─── Data provided

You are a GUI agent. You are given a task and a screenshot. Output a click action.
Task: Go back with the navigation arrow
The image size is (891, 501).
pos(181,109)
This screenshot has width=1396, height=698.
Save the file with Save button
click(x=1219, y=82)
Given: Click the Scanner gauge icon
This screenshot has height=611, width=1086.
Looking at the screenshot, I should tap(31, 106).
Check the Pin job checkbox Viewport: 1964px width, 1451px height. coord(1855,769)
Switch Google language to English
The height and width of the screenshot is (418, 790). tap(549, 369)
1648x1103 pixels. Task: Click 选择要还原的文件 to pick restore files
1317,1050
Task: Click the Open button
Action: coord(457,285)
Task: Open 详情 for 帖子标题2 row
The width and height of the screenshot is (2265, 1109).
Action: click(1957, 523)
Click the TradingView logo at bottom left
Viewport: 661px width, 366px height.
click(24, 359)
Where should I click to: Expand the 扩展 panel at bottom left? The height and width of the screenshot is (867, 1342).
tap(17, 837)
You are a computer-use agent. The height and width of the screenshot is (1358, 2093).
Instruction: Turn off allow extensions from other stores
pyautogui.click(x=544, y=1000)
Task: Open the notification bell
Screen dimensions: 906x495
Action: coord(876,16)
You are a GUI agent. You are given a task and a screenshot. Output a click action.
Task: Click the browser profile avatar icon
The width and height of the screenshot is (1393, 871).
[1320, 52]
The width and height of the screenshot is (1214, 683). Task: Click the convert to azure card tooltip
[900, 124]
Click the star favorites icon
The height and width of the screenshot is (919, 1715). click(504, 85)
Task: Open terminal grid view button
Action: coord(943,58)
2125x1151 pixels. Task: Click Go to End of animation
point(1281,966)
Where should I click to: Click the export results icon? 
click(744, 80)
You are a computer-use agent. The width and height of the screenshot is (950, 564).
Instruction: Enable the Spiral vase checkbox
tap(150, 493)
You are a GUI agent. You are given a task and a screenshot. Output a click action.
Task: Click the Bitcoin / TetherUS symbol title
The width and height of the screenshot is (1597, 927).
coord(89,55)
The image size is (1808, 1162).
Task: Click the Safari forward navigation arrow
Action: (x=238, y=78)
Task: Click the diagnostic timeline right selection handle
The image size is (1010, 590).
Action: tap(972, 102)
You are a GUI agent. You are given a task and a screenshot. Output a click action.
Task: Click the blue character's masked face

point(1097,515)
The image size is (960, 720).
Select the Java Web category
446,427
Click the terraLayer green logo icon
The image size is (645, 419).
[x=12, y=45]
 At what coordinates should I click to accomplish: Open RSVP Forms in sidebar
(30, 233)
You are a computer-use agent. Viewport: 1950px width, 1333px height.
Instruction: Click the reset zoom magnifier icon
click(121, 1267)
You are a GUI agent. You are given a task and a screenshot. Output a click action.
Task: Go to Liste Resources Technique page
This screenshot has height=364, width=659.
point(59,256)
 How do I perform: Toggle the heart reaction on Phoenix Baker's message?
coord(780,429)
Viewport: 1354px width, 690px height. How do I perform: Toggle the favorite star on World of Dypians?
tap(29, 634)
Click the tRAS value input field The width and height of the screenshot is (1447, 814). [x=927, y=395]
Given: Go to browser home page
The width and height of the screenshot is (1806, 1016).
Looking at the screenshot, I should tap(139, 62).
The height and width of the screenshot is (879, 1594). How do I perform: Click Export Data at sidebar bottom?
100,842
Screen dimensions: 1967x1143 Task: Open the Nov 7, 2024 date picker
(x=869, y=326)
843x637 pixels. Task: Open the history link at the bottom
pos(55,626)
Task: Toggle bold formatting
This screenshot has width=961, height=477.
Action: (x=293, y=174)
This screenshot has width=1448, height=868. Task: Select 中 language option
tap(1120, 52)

──────

» **Work order**
All that is wanted is the stretch of lines above from the one containing "Task: Open 详情 for 帖子标题2 row" through the one containing "You are a computer-use agent. The height", duplicated exactly.

» **Result**
Task: Open 详情 for 帖子标题2 row
The width and height of the screenshot is (2265, 1109).
Action: click(1957, 523)
Click the TradingView logo at bottom left
Viewport: 661px width, 366px height.
click(24, 359)
Where should I click to: Expand the 扩展 panel at bottom left? The height and width of the screenshot is (867, 1342).
tap(17, 837)
You are a computer-use agent. The height and width of the screenshot is (1358, 2093).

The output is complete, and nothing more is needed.